No, I Don’t Want A Piece Of Pie

Have you ever said, “No, I don’t care for any” to seconds or “No, thank you” to dessert – but your host or dinner companion just won’t give up?

“You’ve gotta try it, it’s great, “ or “Oh, come on, just a little taste,” or “Have just a little more.” It goes on and on and on and you want to scream, “No, and I mean, No.”

Unfortunately, many of us cave in to the pressure – because the food really does look tempting and your willpower and commitment has been eroded — or because we just want the annoying beseeching to go away.  It can be aggravating – maybe infuriating – and at times embarrassing — when they keep pressuring you to have a taste, or take some more, or, worse yet, shove their forks in your face.

Why Do They Do It?

Who knows what motivates people who pressure you and won’t give up.  Maybe it’s their own guilt about what they’ve eaten and they want company while they wallow in the “I shouldn’t of had that.”

Maybe it’s a reflection of their fear that if you lose weight you’ll look so much better than they do and you’ll also show them up as self-perceived “dietary failures.”

Or, maybe, like some of my relatives, they’re just programmed to push your buttons along with pushing you to taste and eat.

What You Can Do

There are a few ways to handle these saboteurs/relatives/frenemies. One is to take the high road and explain that you’re satisfied with what and how much you’ve already eaten since you’re trying to watch your weight and eat clean. If they persist you can try saying again that you’re comfortably full and really don’t want more food. If they keep at it stare them down and ask why the heck they care so much about what you eat.

Now, that may “piss” someone off so you might try to still be firm but a little more gentle without hurting someone’s feelings.  Although – being polite and gentle hasn’t worked so far and they’re hurting yours . . .

Using the health card almost always works.  Claiming you’re on a diet usually doesn’t.

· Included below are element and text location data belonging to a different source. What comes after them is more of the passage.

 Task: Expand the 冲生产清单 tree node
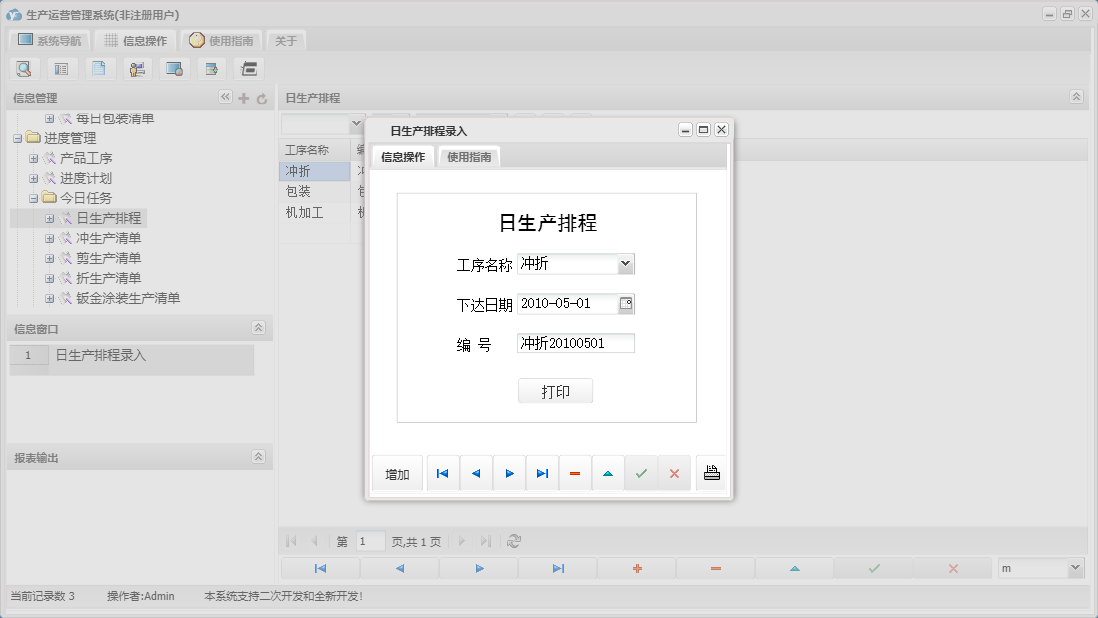47,238
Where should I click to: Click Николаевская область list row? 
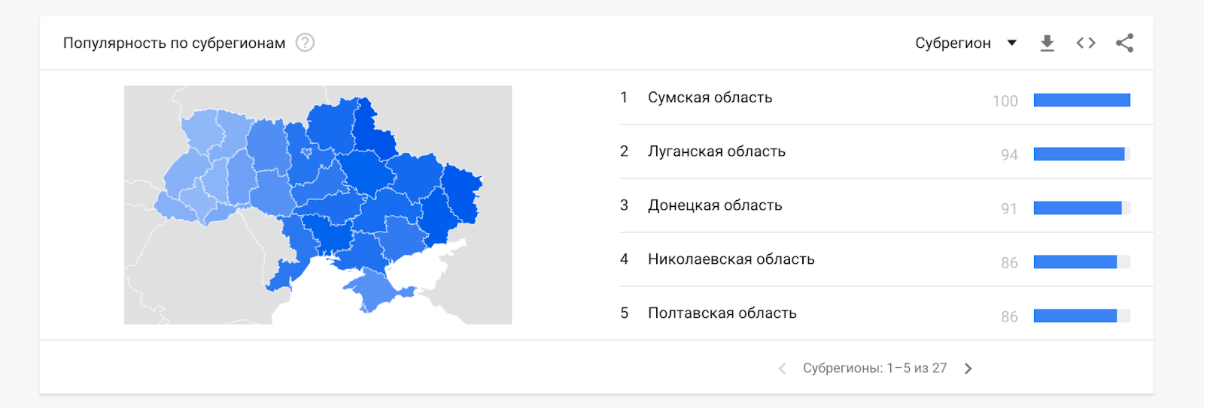(x=730, y=259)
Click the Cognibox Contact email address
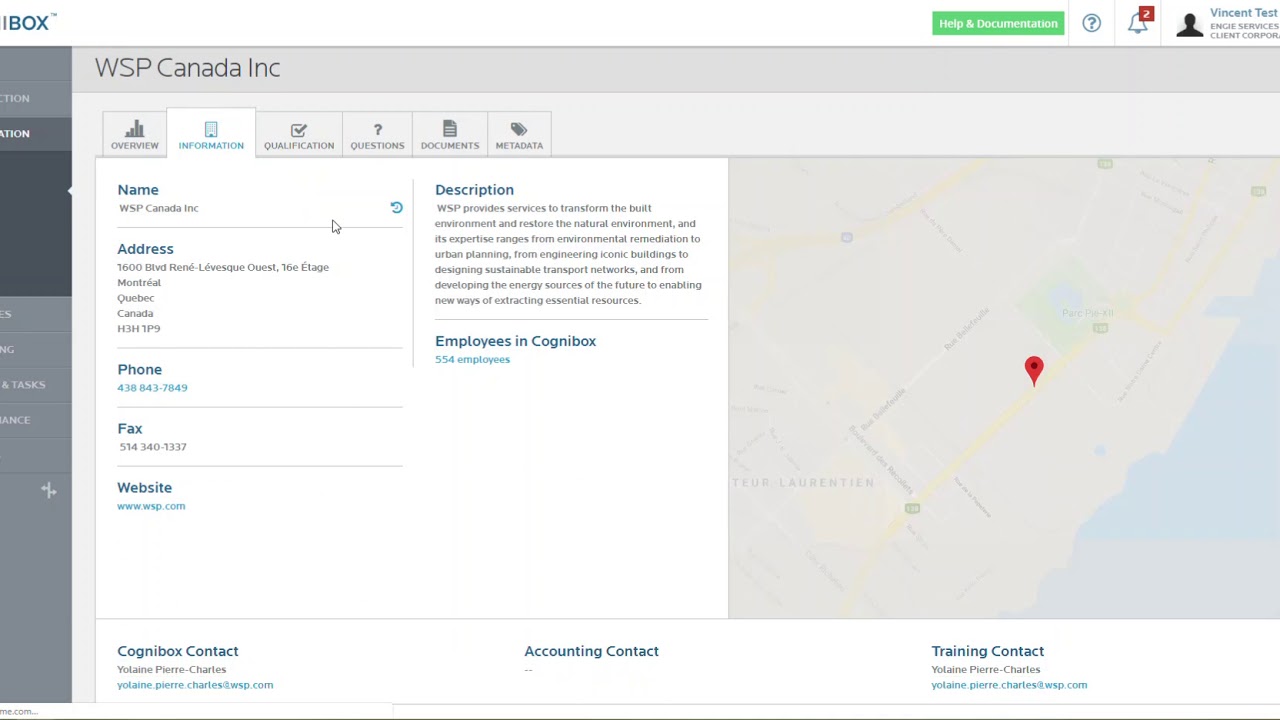 (195, 685)
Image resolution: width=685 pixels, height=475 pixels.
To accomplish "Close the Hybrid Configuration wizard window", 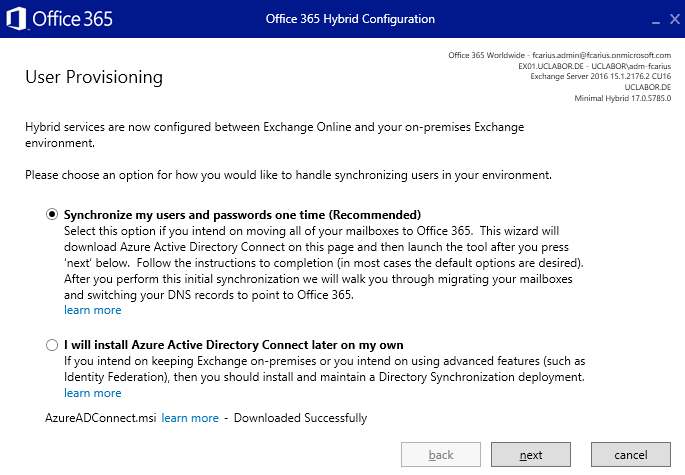I will click(x=675, y=19).
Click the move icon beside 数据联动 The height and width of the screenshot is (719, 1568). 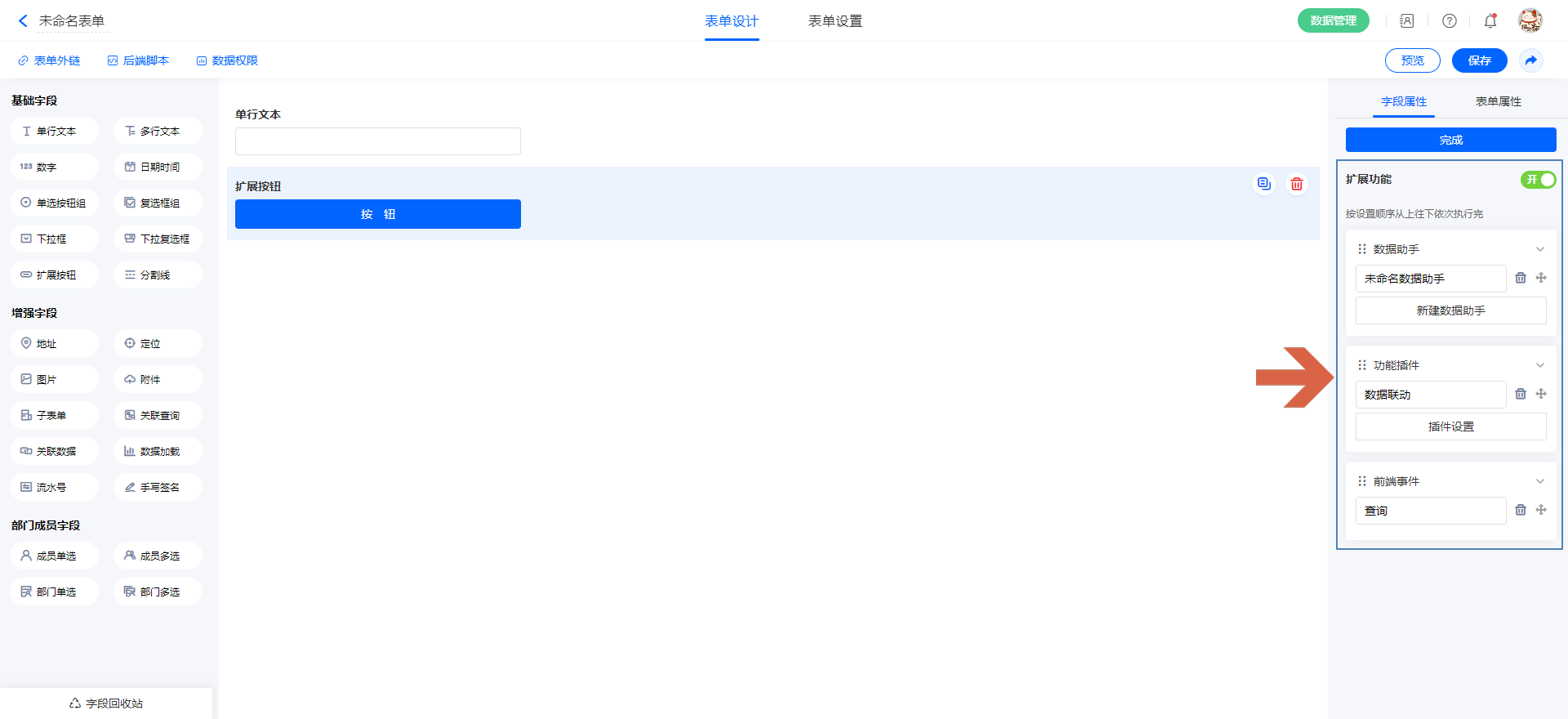1541,394
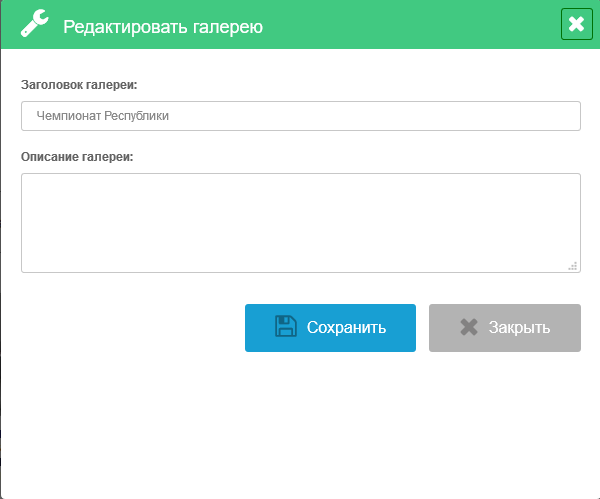Click the green header bar empty area
Image resolution: width=600 pixels, height=499 pixels.
click(x=420, y=25)
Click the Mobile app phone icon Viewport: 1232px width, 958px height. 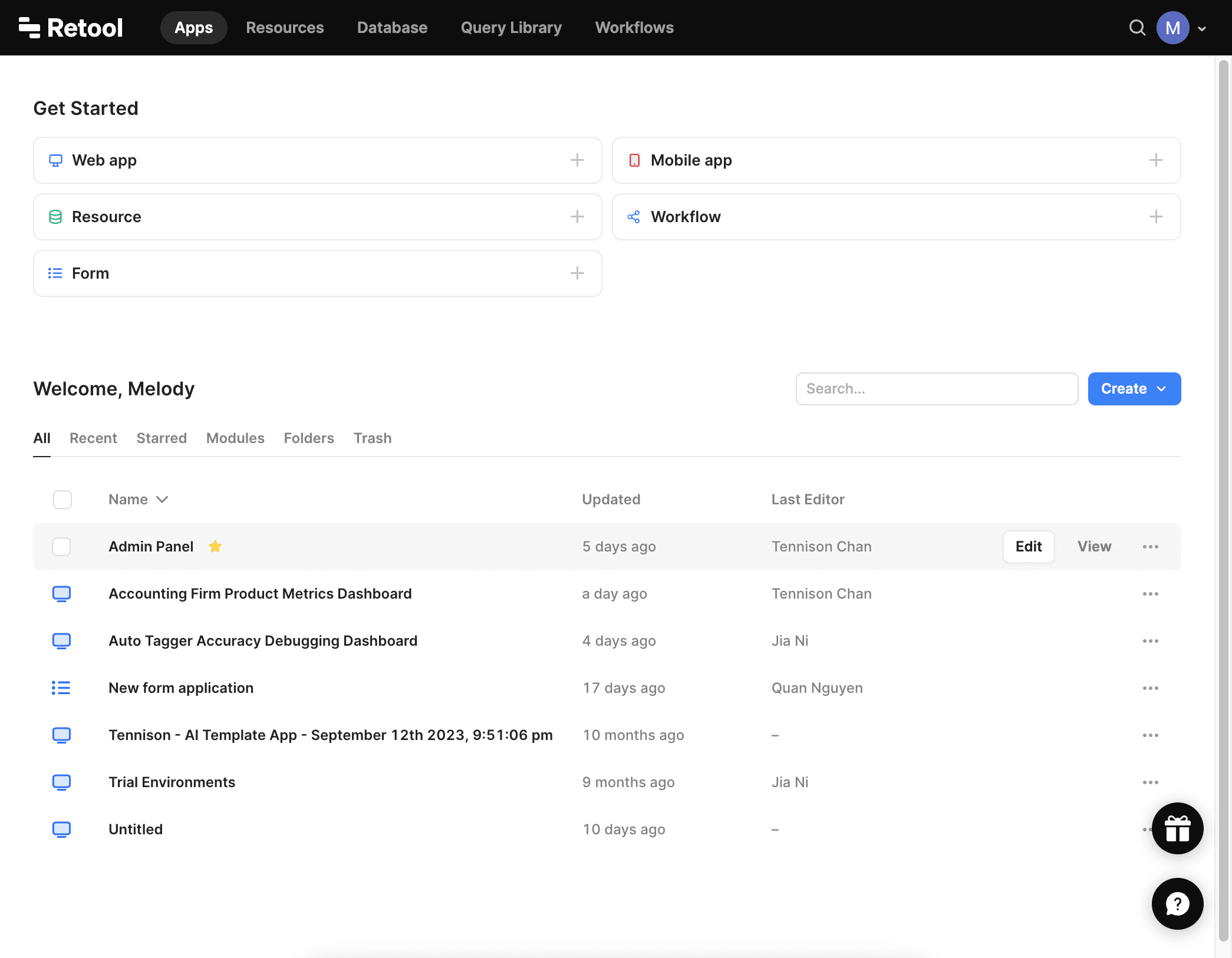[634, 160]
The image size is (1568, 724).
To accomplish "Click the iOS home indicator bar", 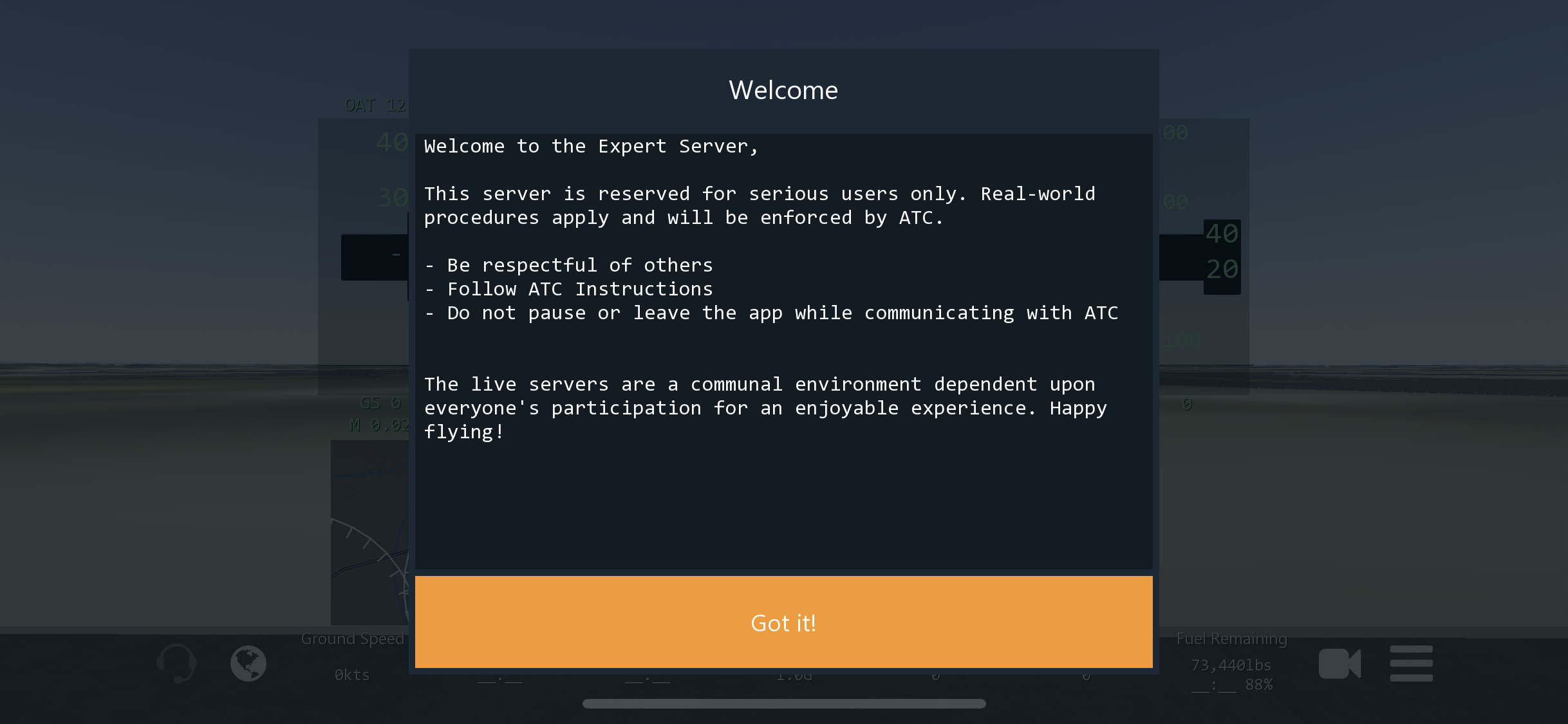I will coord(784,703).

It’s hard to argue or persist with the pressure when you say that your doctor told you that you had to watch your cholesterol or that you have a food allergy.  There are excellent times when little white lies that harm no one and potentially save your waistline and your relationships are the best solution.

Then again, to shut someone up you could always take the food, take one little nibble, keep smiling, and leave it on the nearest table or toss it in the garbage on a stroll toward the rest room.